Upload a model to the Ollama library. Requires an ollama.com account with a public key registered.
curl http://localhost:11434/api/push -d '{
"model": "mattw/pygmalion:latest"
}'
Parameters: model (required, must be <namespace>/<model>:<tag> format), insecure, stream.
Create a model from a Modelfile definition.
curl http://localhost:11434/api/create -d '{
"model": "my-custom-model",
"from": "llama3.2",
"system": "You are Mario from Super Mario Bros.",
"parameters": {
"temperature": 0.7
}
}'
Duplicate a model under a new name.
curl http://localhost:11434/api/copy -d '{
"source": "llama3.2",
"destination": "llama3-backup"
}'
Remove a model and its data.
curl -X DELETE http://localhost:11434/api/delete -d '{
"model": "llama3.2"
}'
curl http://localhost:11434/api/version
# {"version":"0.5.1"}
These go inside the "options" field on generate/chat requests:
{
"options": {
"temperature": 0.8,
"top_p": 0.9,
"top_k": 40,
"num_predict": 128,
"num_ctx": 4096,
"seed": 42,
"stop": ["\n", "User:"],
"repeat_penalty": 1.1,
"presence_penalty": 0.0,
"frequency_penalty": 0.0
}
}
| Option | Description |
|--------|-------------|
| temperature | Creativity (0.0–2.0, default ~0.8). Lower = more deterministic |
| top_p | Nucleus sampling threshold |
| top_k | Limit vocab to top-K tokens |
| num_predict | Max tokens to generate (-1 = infinite) |
| num_ctx | Context window size (default varies by model) |
| seed | For reproducible outputs |
| stop | Stop sequences — generation halts when matched |
| repeat_penalty | Penalty for repeating tokens |
{
"model": "llama3.2",
"prompt": "List three planets as JSON",
"format": "json",
"stream": false
}
{
"model": "llama3.2",
"prompt": "Return a person object",
"format": {
"type": "object",
"properties": {
"name": { "type": "string" },
"age": { "type": "integer" }
},
"required": ["name", "age"]
},
"stream": false
}
Supported on models that advertise tool support.

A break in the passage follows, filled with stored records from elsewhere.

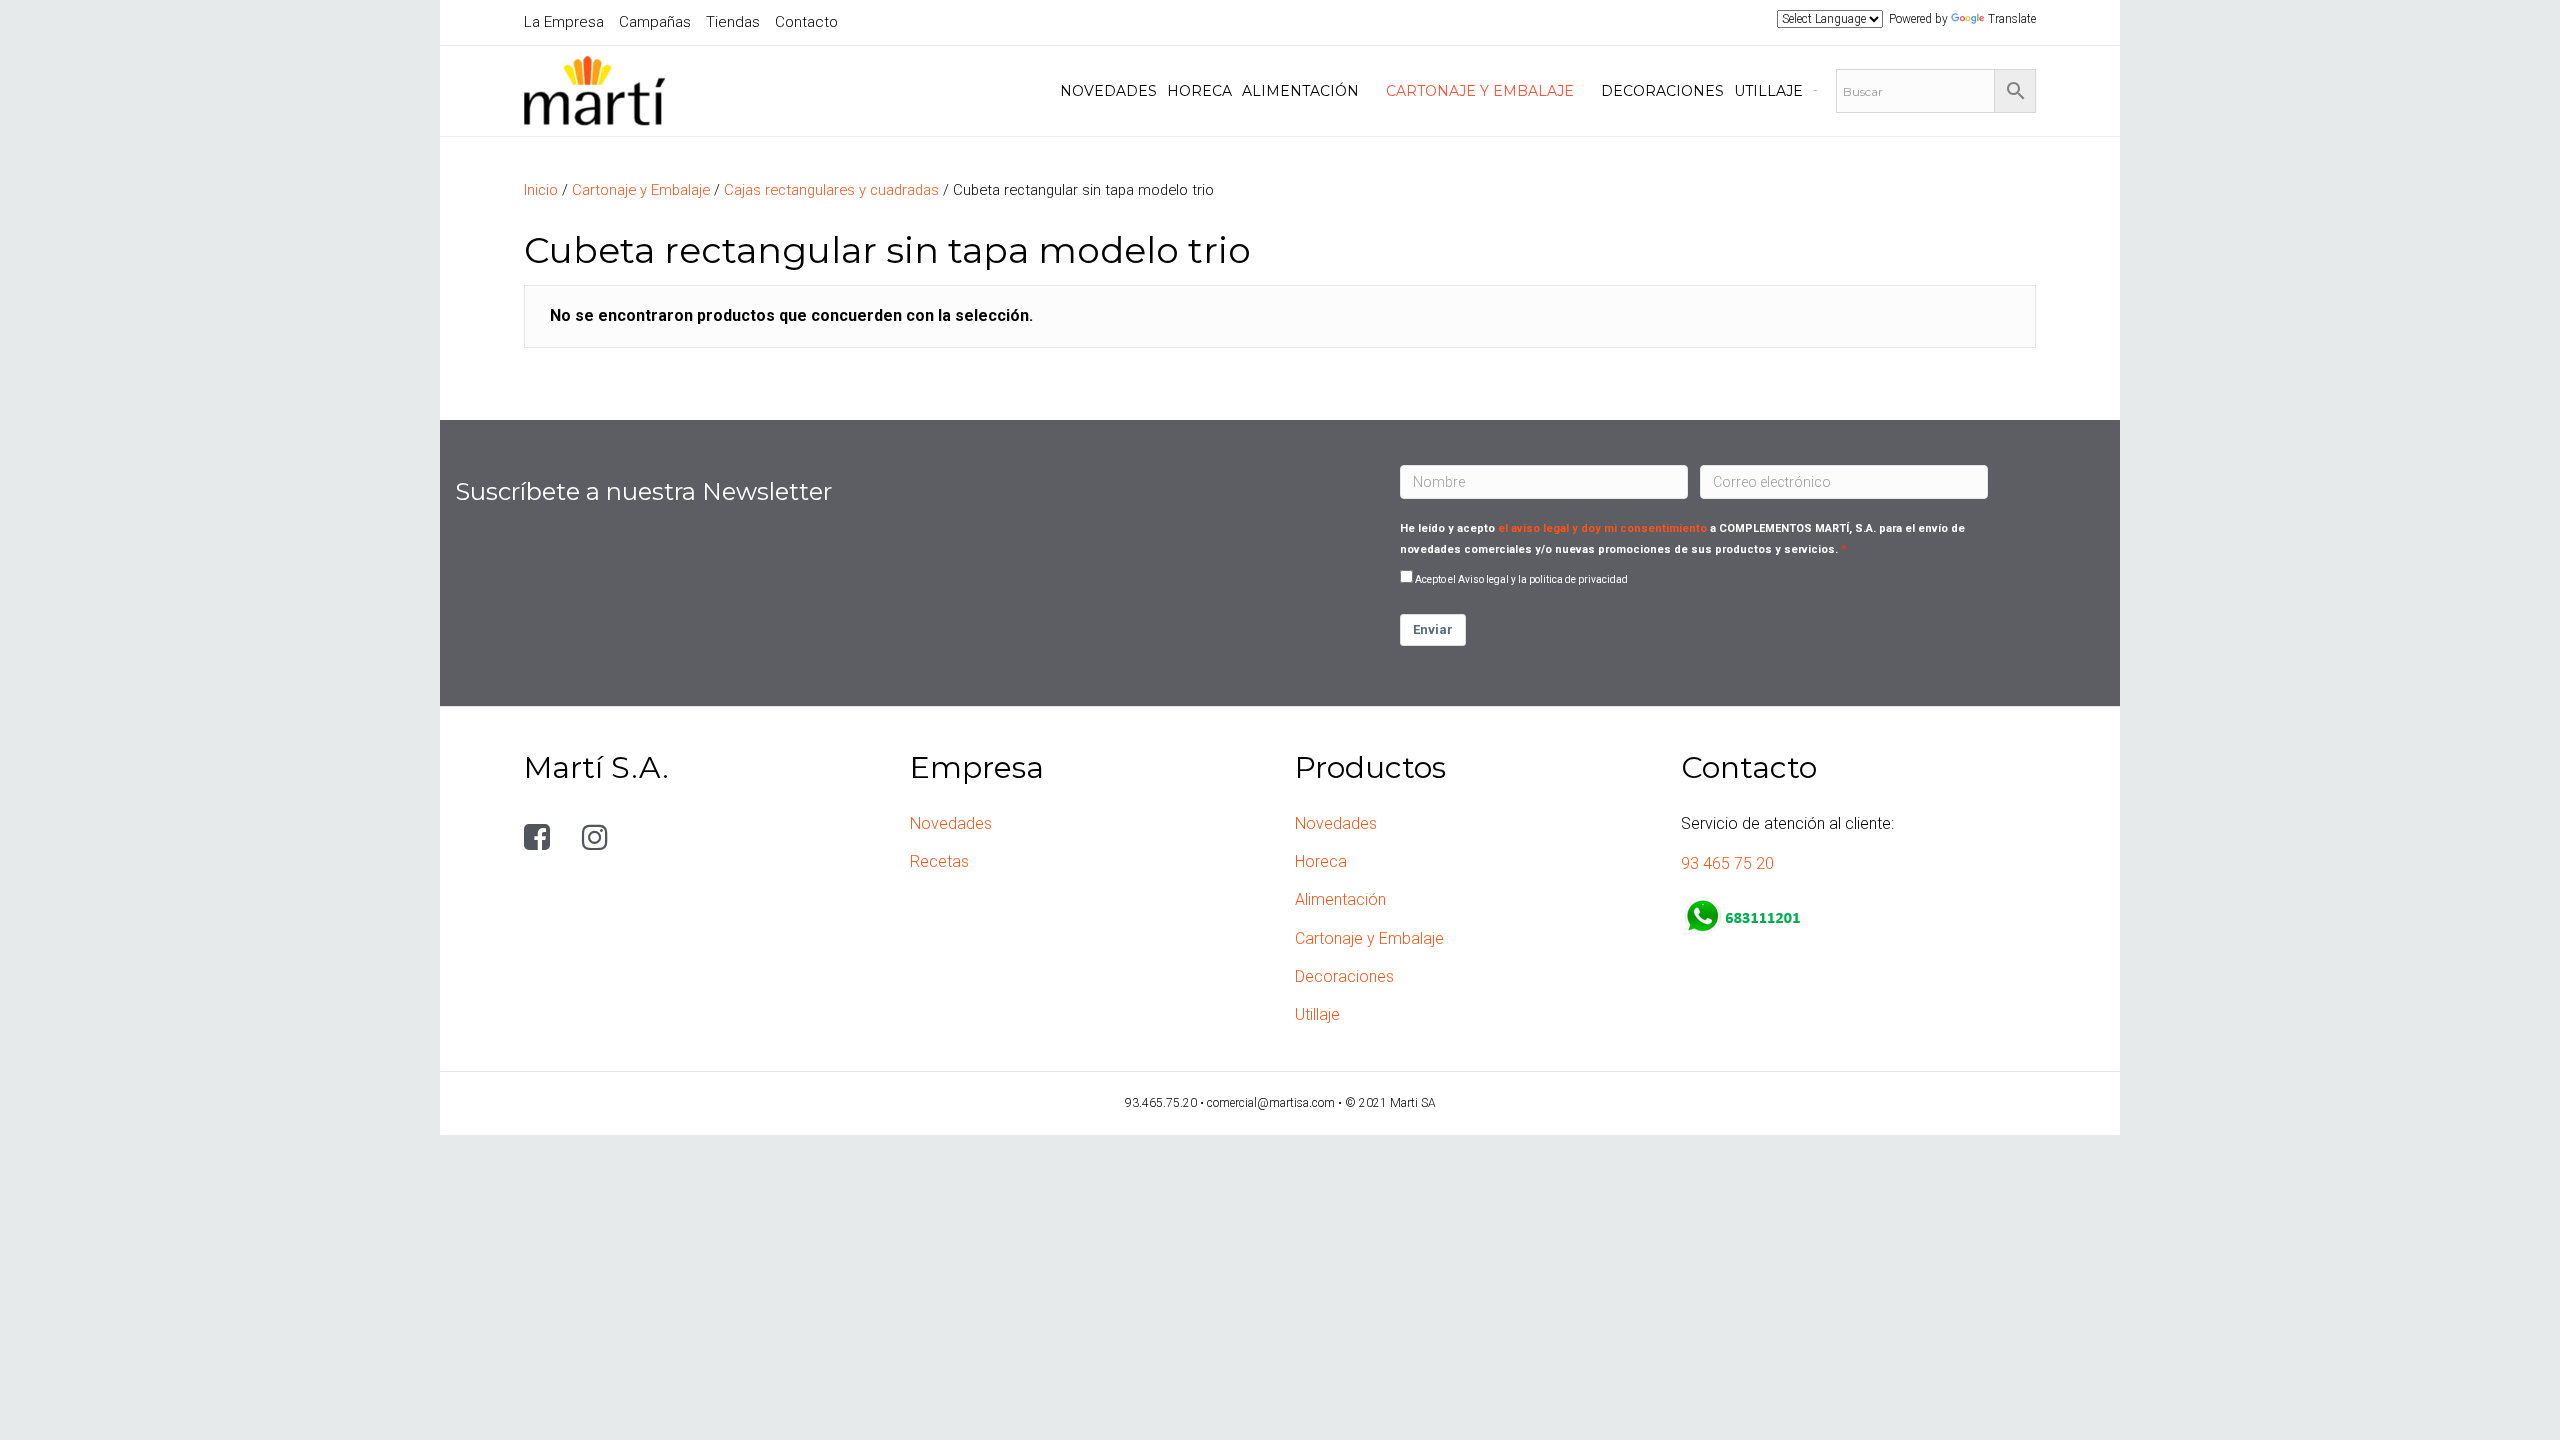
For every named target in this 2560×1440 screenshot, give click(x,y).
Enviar (1433, 629)
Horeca (1321, 861)
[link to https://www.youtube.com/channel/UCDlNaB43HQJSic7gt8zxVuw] (651, 837)
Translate (2012, 19)
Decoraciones (1344, 976)
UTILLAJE (1768, 91)
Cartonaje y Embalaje (641, 190)
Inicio (541, 190)
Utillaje (1317, 1014)
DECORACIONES (1662, 91)
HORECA (1199, 91)
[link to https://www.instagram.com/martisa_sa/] (598, 837)
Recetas (939, 861)
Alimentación (1340, 899)
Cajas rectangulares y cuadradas (831, 190)
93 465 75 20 (1727, 863)
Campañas (655, 22)
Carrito (1815, 90)
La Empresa (564, 22)
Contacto (806, 22)
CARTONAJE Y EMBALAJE (1480, 91)
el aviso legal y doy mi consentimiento (1602, 528)
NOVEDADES (1108, 91)
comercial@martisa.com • (1276, 1103)
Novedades (951, 823)
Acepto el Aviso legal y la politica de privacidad (1521, 579)
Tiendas (733, 22)
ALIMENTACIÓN (1300, 91)
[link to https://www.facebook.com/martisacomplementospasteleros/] (540, 837)
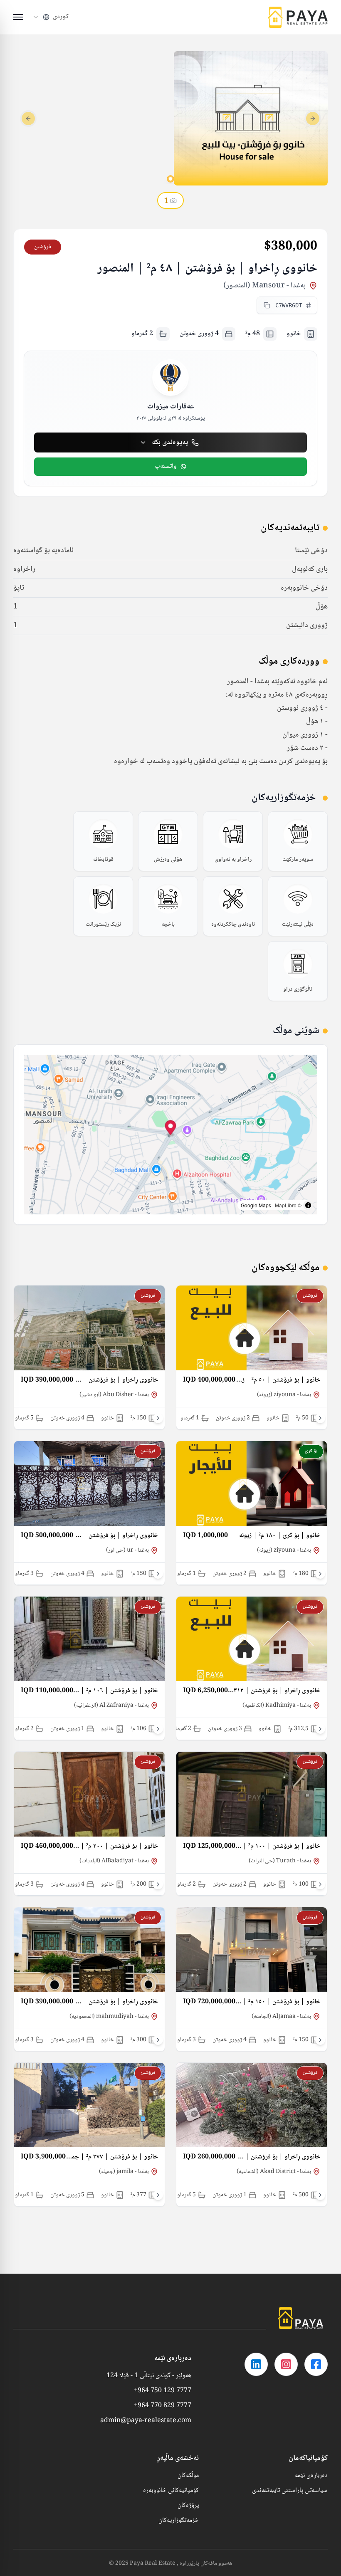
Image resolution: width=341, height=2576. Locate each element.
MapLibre (286, 1205)
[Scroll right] (320, 1418)
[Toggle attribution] (308, 1205)
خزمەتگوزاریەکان (178, 2521)
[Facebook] (316, 2364)
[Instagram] (286, 2364)
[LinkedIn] (256, 2364)
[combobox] (50, 17)
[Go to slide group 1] (170, 179)
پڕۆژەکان (188, 2506)
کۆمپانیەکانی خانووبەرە (171, 2491)
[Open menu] (18, 17)
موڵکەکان (188, 2476)
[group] (298, 841)
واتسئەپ (166, 466)
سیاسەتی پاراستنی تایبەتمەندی (290, 2491)
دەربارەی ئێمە (311, 2476)
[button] (170, 1128)
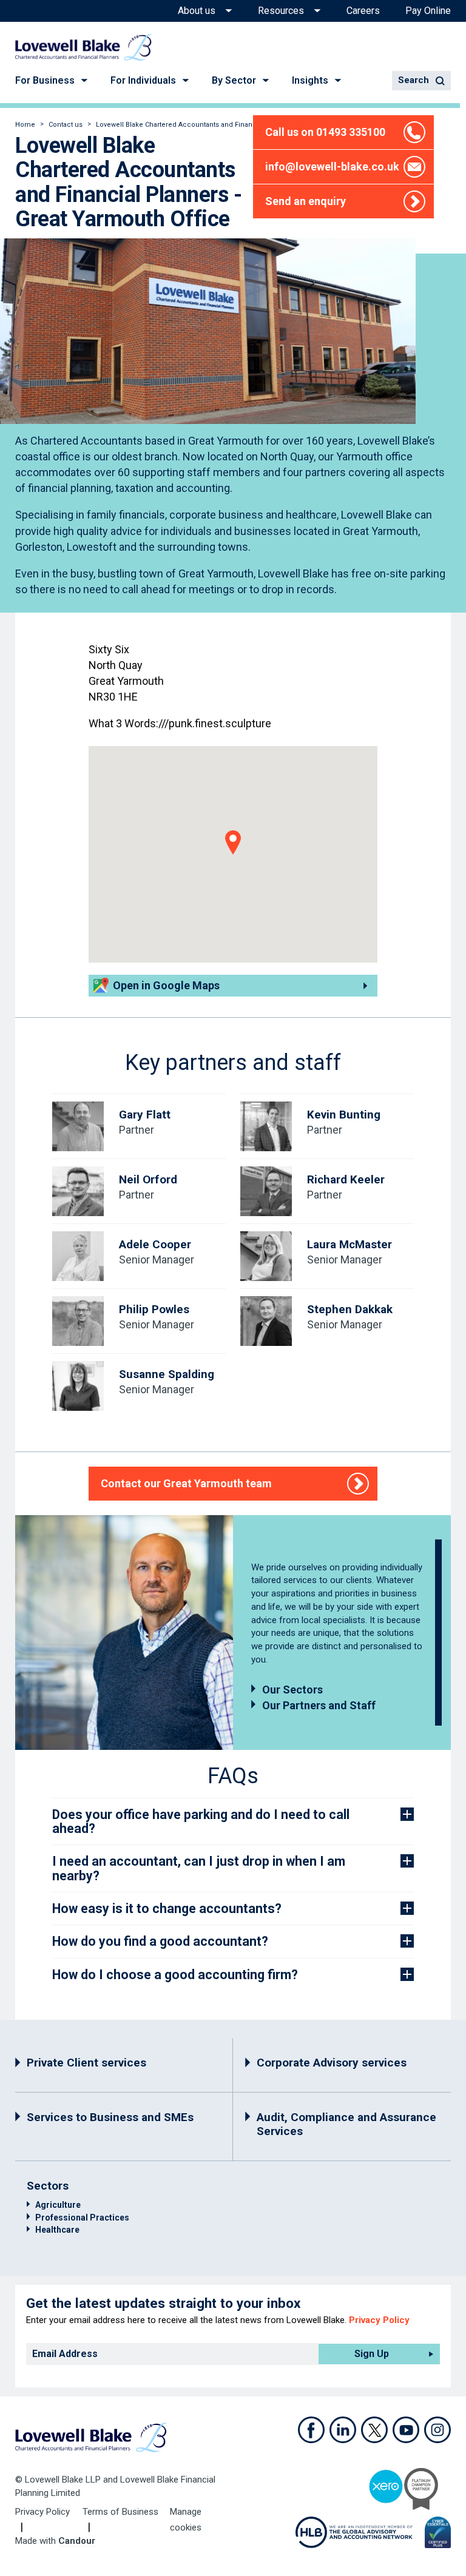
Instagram (437, 2429)
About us (196, 11)
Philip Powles (154, 1309)
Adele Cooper (155, 1244)
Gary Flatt (145, 1115)
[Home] (83, 47)
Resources (281, 11)
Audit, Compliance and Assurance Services (346, 2124)
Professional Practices (82, 2217)
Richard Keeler (346, 1179)
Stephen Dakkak (350, 1309)
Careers (363, 11)
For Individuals (143, 80)
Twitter (374, 2429)
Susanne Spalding (166, 1374)
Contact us (66, 125)
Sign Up (371, 2353)
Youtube (406, 2429)
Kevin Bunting (343, 1115)
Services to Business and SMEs (110, 2117)
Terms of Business (120, 2511)
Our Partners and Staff (319, 1705)
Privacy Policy (379, 2320)
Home (25, 125)
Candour (76, 2540)
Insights (310, 80)
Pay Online (428, 11)
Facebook (311, 2429)
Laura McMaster (349, 1244)
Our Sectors (292, 1689)
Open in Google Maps (166, 985)
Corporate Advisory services (332, 2063)
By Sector (234, 80)
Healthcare (57, 2230)
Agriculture (58, 2205)
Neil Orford (148, 1179)
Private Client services (86, 2063)
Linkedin (342, 2429)
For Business (45, 80)
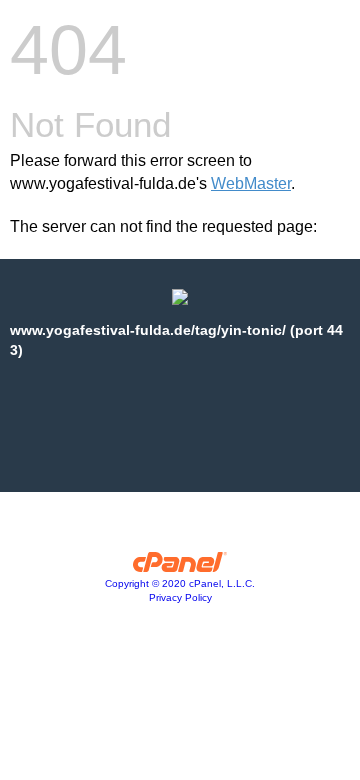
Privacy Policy (180, 597)
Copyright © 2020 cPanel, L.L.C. (180, 583)
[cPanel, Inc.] (180, 567)
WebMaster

Provide tools in the chat request:
curl http://localhost:11434/api/chat -d '{
"model": "llama3.2",
"stream": false,
"messages": [{"role": "user", "content": "What is the weather in Toronto?"}],
"tools": [
{
"type": "function",
"function": {
"name": "get_current_weather",
"description": "Get the current weather for a city",
"parameters": {
"type": "object",
"properties": {
"city": { "type": "string", "description": "The city name" }
},
"required": ["city"]
}
}
}
]
}'
The model may respond with a tool call:
{
"message": {
"role": "assistant",
"content": "",
"tool_calls": [
{
"function": {
"name": "get_current_weather",
"arguments": { "city": "Toronto" }
}
}
]
}
}
After executing the tool, append the result as a tool role message and call the API again.
pip install ollama
from ollama import chat, generate, Client
# Simple generate
response = generate(model='llama3.2', prompt='Why is the sky blue?')
print(response.response)
# Chat
response = chat(model='llama3.2', messages=[
{'role': 'user', 'content': 'Why is the sky blue?'}
])
print(response.message.content)
# Custom host / cloud
client = Client(host='https://ollama.com', headers={'Authorization': 'Bearer TOKEN'})
response = client.chat(model='llama3.2', messages=[...])
npm install ollama
import ollama from 'ollama';
// Generate
const response = await ollama.generate({
model: 'llama3.2',
prompt: 'Why is the sky blue?',
stream: false,
});
console.log(response.response);
// Chat
const chatResponse = await ollama.chat({
model: 'llama3.2',
messages: [{ role: 'user', content: 'Why is the sky blue?' }],
});
console.log(chatResponse.message.content);
// Custom host
import { Ollama } from 'ollama';
const client = new Ollama({ host: 'https://ollama.com' });
const stream = await ollama.chat({
model: 'llama3.2',
messages: [{ role: 'user', content: 'Tell me a story.' }],
stream: true,
});
for await (const chunk of stream) {
process.stdout.write(chunk.message.content);
}
Ollama exposes an OpenAI-compatible layer. Drop it into any OpenAI SDK by changing the base URL:
Base URL: http://localhost:11434/v1 (local) or https://ollama.com/v1 (cloud)
from openai import OpenAI
client = OpenAI(
base_url='http://localhost:11434/v1',
api_key='ollama', # required by SDK but ignored locally
)
response = client.chat.completions.create(
model='llama3.2',
messages=[{'role': 'user', 'content': 'Why is the sky blue?'}]
)
print(response.choices[0].message.content)
Compatible endpoints:
POST /v1/chat/completions → /api/chatPOST /v1/completions → /api/generatePOST /v1/embeddings → /api/embedGET /v1/models → /api/tagsFor models like llava or llama3.2-vision, pass images as base64 strings:
curl http://localhost:11434/api/chat -d '{
"model": "llava",
"stream": false,
"messages": [
{
"role": "user",
"content": "What is in this image?",
"images": ["<base64-encoded-image-data>"]
}
]
}'
import base64, ollama
with open("image.jpg", "rb") as f:
img_b64 = base64.b64encode(f.read()).decode()
response = ollama.chat(
model='llava',
messages=[{
'role': 'user',
'content': 'Describe this image.',
'images': [img_b64]
}]
)
For reasoning-capable models, enable the think parameter:
curl http://localhost:11434/api/chat -d '{
"model": "deepseek-r1:7b",
"stream": false,
"think": true,
"messages": [{"role": "user", "content": "Solve: 25 * 48"}]
}'
The thinking content appears in the thinking field of the response message.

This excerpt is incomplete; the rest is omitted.